Document segment ::
Minimize the burden on the respondent by designing questionnaires that are attractive in appearance and easy to complete; printing mail questionnaires in booklet format; placing personal questions at the end; creating a vertical flow of questions; and creating sections of questions based on their content.

Personalize all communication with the respondent by printing letters and envelopes individually, using blue ball point pens for signatures and a first class stamp on outgoing and return envelopes; and constructing a persuasive letter.

Provide information about the survey in a cover letter to respondents, interviewers, and clerical personnel. If possible, also send out letters in advance informing respondents that a survey is forthcoming.

Follow-up contacts of non-respondents is essential, and TDM includes more than 30 steps intended to maximize response rate (and reduce non-response)

A sample of the some of the precisely laid-out steps includes: 1. The survey population is sent a questionnaire booklet containing as many as 12 pages. 2. The booklet has an illustrated front cover and a specified instruction format, a means of identifying respondents to allow for removal of their names from the mailing list, and a return envelope. 3. The covering letter, which clearly describes the purpose of the study and explains why the respondent's opinion is being sought, must be signed by hand, in blue ink. 4. An optional return postcard contains the respondent's name and permits the questionnaire to be returned anonymously; alternatively, the questionnaires may be prenumbered. 5. Follow-up procedures adhere to the following:

One week after the initial mail-out a reminder postcard is sent; three weeks and seven weeks after the initial mail-out, nonresponders are sent duplicate packets.The seven-week packet is sent by registered mail. Follow-up letters to non-responders are precisely formatted, and Dillman provides detailed advice on how to construct the questionnaire.

Dillman's have been criticized on the ground that they are too rigid. While it is the nature of "how to" books to give exact instructions, experienced researchers suggest adapting the components of any method to their own situation.

Dillman's "cookbook" method has been cited in more than 1750 scientific publications

In the 2007 update to his original work, Dillman includes new and updated material that covers both the principles behind and directions for how to:

Conduct Web surveys
Visually design questionnaires
Use paper mailed surveys

Citation needed

This quotation appears in a whole bunch of wiki pages on statistics, each time without any citation:

"Nature has established patterns originating in the return of events but only for the most part. New illnesses flood the human race, so that no matter how many experiments you have done on corpses, you have not thereby imposed a limit on the nature of events so that in the future they could not vary. —Gottfried Leibniz"

The only google hits on the phrase turn up wiki pages where (maybe the same person?) has referenced the quotation (and each time, as an illustration of a slightly different concept!). We need a citation.

adaptive sampling

Adaptive sampling designs are those in which the selection procedure may depend sequentially on observed values of the variable of interest. Gains in efficiency can be achieved through adaptive sampling procedures. — Preceding unsigned comment added by 208.65.73.145 (talk) 18:32, 8 June 2011 (UTC)

Bibliography clean up

I removed non-leading references and replaced them with high-quality most reliable references.

Brief 1 ::
According to the survey methodology text, how is the seven-week packet sent?
Brief 2 ::
Reproduce the survey methodology text word for word, the stretch from "Personalize all communication" through "survey is forthcoming.".
Brief 3 ::
List the things the survey methodology text says the 2007 update gives principles and directions for.

Supplied information ::
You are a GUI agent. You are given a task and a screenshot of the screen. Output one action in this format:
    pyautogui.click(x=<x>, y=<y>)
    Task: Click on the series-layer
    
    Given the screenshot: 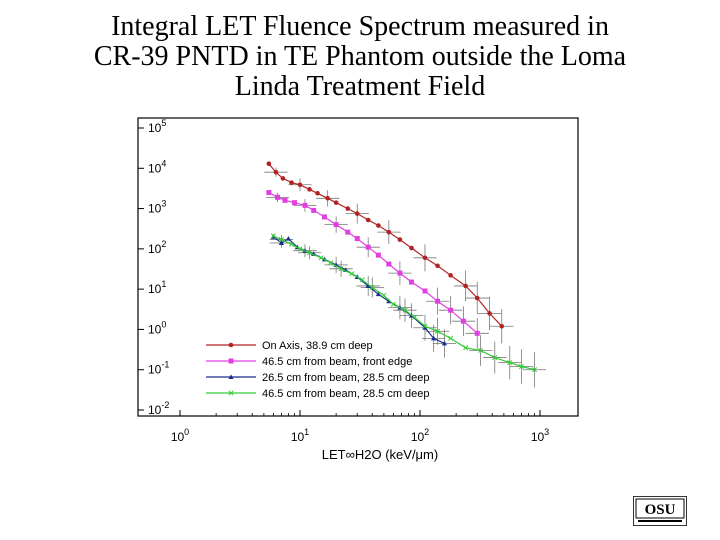 What is the action you would take?
    pyautogui.click(x=402, y=267)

Task answer 1 ::
By registered mail.

Task answer 2 ::
Personalize all communication with the respondent by printing letters and envelopes individually, using blue ball point pens for signatures and a first class stamp on outgoing and return envelopes; and constructing a persuasive letter.

Provide information about the survey in a cover letter to respondents, interviewers, and clerical personnel. If possible, also send out letters in advance informing respondents that a survey is forthcoming.

Task answer 3 ::
Conduct Web surveys
Visually design questionnaires
Use paper mailed surveys